Элоиза принялась болтать с незнакомцем, рассказывать ему о том, какие интересные вещи обнаружила в саду, о золотых рыбках: «Хочешь, отведу тебя посмотреть на них? И перестань все время чесаться, раскорябаешь кожу — болячки пойдут!» Шерстяной господин ничего не сказал, повернулся к ней спиной, что-то там, в углу, нашарил и протянул ей. Банан. До сих пор Элоиза никогда не ела бананов иначе как раздавленными в тарелке и засыпанными сахарной пудрой. Она сказала «спасибо» и стала смотреть, как ее новый приятель расправляется со своим бананом. А он счистил с банана кожуру и бросил эту кожуру куда-то в глубь клетки. Очень далеко. Элоиза сделала то же самое: ужасно забавно жить в клетке, можно и без тарелок обходиться, и без помойного ведра.

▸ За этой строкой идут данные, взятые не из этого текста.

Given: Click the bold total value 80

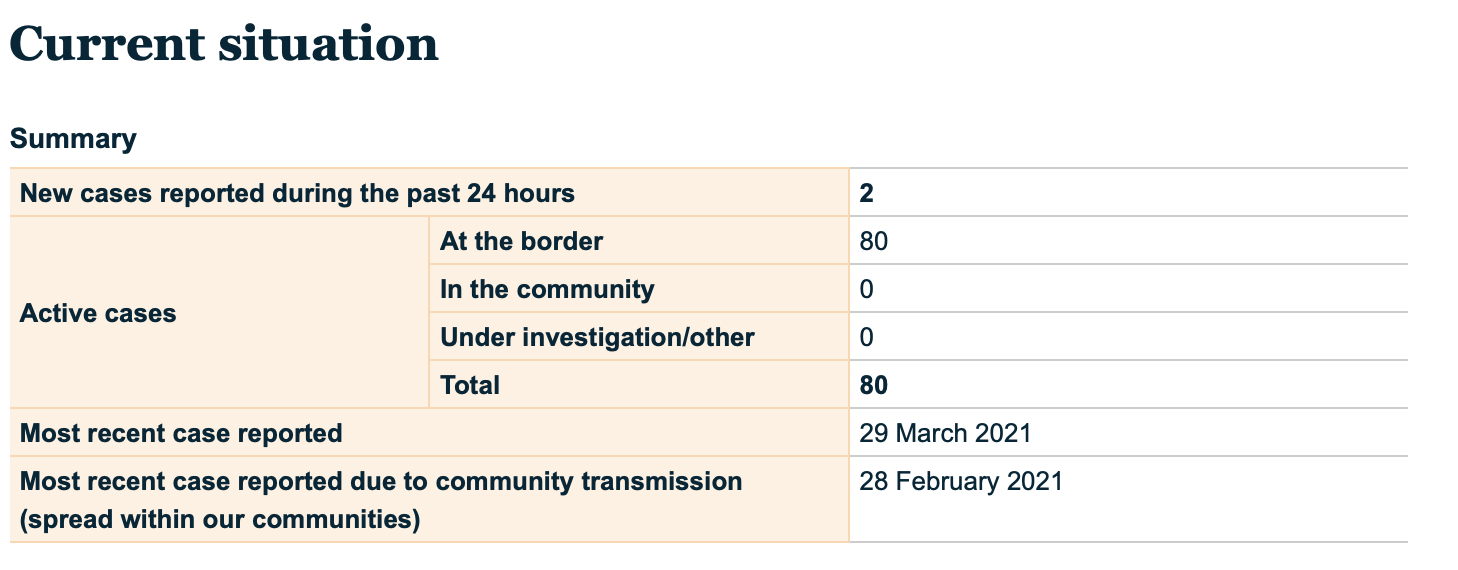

Да и бананы в таком виде, оказывается, куда вкуснее.
Как раз в тот момент, когда Элоиза приканчивала банан, на поляне появились ее родители, кузен Робер и мадемуазель Люс — все жутко запыхавшиеся. Господи, да что они — забыли? Ведь нельзя бегать сразу после еды, это непременно скажется на пищеварении, бабуля Камилла сто раз предупреждала!

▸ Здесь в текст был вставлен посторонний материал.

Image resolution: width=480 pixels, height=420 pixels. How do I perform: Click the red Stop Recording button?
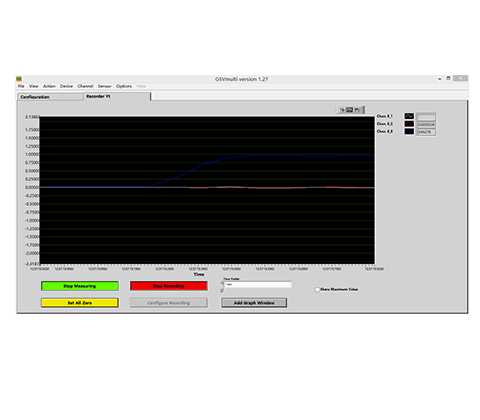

— Робер знаком приказал нам не двигаться, Люс стала тихонечко приближаться к клетке. Она несла в руках апельсины и яблоки и что-то напевала, не глядя в твою сторону. Ты встала и побежала к ней: «Ой, я так пить хочу, мадемуазель Люс и дядя Робер, так хочу пить — просто ужасно! Мы тут слопали целую кучу бананов! Невозможно вкусно, но ужасно хочется пить!».
Мама улыбнулась:
— Кажется, будто это было вчера, а тебе — нет? Горилла не пошевелилась. Люс положила перед ней апельсины, а когда обезьяна схватила один, шепнула тебе, не переставая напевать, чтобы ты спряталась за ее спину, а оттуда пробралась к двери. Ты так и сделала, и горилла что-то проворчала тебе вслед, размахивая руками. В этот момент Робер — словно на пытку идя — вскинул ружье. А ты метнулась обратно к горилле, поцеловала в щеку: «Спасибо за бананы, только, знаешь, тебе надо побриться, ты станешь такой краси-ивый!»